While running a couple example queries for @JEbe-WMF, we found that with the following resources:
spark3-sql \ --master yarn \ --executor-memory 16G \ --executor-cores 4 \ --driver-memory 32G \ --driver-cores 4 \ --conf spark.dynamicAllocation.maxExecutors=256 \ --conf spark.sql.shuffle.partitions=10048 \ --conf spark.driver.maxResultSize=8G \
It takes 2.6 hours to compute a count! Only 1.2 hours are spent computing the result.

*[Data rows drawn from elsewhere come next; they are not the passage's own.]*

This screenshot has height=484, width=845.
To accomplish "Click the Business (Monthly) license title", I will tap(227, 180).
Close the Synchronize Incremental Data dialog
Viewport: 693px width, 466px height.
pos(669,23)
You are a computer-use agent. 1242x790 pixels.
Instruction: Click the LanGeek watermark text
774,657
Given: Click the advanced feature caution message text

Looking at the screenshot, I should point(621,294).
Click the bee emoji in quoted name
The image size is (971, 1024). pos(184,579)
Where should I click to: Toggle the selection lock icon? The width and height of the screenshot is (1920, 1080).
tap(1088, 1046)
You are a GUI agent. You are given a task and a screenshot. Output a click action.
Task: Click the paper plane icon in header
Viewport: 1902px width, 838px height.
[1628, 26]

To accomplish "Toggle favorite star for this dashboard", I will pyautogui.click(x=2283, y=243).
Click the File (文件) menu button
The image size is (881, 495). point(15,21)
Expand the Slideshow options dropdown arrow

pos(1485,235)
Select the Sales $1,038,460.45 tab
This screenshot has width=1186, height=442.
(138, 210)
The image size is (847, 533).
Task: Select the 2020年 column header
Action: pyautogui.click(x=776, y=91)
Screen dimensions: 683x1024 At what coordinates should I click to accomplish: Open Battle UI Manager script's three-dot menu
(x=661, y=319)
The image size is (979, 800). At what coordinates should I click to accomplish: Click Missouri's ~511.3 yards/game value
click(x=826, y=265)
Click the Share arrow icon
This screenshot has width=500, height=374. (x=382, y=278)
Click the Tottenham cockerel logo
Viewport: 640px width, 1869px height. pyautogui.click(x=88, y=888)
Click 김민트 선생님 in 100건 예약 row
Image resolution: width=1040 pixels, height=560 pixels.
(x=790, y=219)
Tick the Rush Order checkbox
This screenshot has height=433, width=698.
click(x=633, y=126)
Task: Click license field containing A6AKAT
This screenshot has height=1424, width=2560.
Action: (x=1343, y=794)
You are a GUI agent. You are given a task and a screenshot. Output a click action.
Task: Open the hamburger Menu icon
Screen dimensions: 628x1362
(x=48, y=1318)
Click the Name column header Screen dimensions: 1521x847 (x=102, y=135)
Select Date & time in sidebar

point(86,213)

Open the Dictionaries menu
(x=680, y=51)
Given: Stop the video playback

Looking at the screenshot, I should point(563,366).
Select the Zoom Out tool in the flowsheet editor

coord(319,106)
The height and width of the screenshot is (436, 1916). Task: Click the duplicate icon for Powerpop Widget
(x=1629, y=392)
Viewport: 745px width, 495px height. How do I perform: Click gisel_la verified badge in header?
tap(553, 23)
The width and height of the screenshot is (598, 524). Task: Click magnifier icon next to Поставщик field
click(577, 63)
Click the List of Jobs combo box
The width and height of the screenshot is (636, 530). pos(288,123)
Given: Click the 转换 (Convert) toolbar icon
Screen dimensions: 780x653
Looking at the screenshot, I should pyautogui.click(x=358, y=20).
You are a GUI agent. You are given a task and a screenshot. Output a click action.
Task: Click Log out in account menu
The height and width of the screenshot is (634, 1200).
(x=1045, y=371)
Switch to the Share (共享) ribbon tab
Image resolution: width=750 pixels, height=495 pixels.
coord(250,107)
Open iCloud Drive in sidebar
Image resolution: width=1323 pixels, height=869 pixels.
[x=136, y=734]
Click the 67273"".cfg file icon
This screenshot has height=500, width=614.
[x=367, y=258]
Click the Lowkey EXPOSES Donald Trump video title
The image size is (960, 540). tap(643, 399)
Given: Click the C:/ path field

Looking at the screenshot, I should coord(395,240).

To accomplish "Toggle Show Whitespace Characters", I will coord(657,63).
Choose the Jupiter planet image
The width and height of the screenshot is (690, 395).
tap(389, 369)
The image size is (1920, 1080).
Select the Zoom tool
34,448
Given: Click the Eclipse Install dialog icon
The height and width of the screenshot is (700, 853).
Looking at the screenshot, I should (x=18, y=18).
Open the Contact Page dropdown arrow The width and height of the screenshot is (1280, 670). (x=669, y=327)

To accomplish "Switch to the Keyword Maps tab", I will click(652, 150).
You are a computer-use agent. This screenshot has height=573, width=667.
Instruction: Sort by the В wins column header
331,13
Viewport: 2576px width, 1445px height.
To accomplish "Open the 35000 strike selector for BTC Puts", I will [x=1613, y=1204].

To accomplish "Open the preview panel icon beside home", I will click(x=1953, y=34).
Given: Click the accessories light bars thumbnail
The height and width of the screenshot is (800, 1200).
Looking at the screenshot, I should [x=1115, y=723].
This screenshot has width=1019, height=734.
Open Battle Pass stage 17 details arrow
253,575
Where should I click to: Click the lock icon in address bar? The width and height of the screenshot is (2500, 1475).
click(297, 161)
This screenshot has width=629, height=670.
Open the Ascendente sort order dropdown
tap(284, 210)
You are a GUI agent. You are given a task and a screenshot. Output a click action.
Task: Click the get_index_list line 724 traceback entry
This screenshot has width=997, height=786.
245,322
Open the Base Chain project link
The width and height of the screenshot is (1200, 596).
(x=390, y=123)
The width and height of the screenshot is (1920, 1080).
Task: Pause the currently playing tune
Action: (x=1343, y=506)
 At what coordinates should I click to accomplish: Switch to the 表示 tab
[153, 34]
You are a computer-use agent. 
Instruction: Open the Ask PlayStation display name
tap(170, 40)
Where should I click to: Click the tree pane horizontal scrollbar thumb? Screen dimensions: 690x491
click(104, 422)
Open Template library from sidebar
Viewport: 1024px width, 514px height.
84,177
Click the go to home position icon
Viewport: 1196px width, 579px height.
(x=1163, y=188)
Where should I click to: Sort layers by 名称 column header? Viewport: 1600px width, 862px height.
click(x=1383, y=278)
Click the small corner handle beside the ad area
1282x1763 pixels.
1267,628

Thus, 1.4 hours are being spent in query planning! (It generated 298056 Spark tasks):
... spark-sql (default)> select count(1) as count from wmf_dumps.wikitext_raw_rc1; count 6324909273 Time taken: 9369.366 seconds, Fetched 1 row(s)
Other simpler counts that do not touch all the metadata finish successfully in a reasonable time (25min processing, few seconds of query planning, 7717 tasks):
spark-sql (default)> select count(1) as count from wmf_dumps.wikitext_raw_rc1 where wiki_db = 'eswiki'; count 142466014 Time taken: 1553.839 seconds, Fetched 1 row(s)
I speculate this is a limitation of doing query planning in the driver, as Iceberg does.
In this task we should:
- Figure if the speculation is correct, perhaps by doing some profiling. Or perhaps there is some compaction needed?
-
Figure if the recent Iceberg 1.4.0 release solves this issue, as they now allow distributed query planning.No need, the issue is not Iceberg.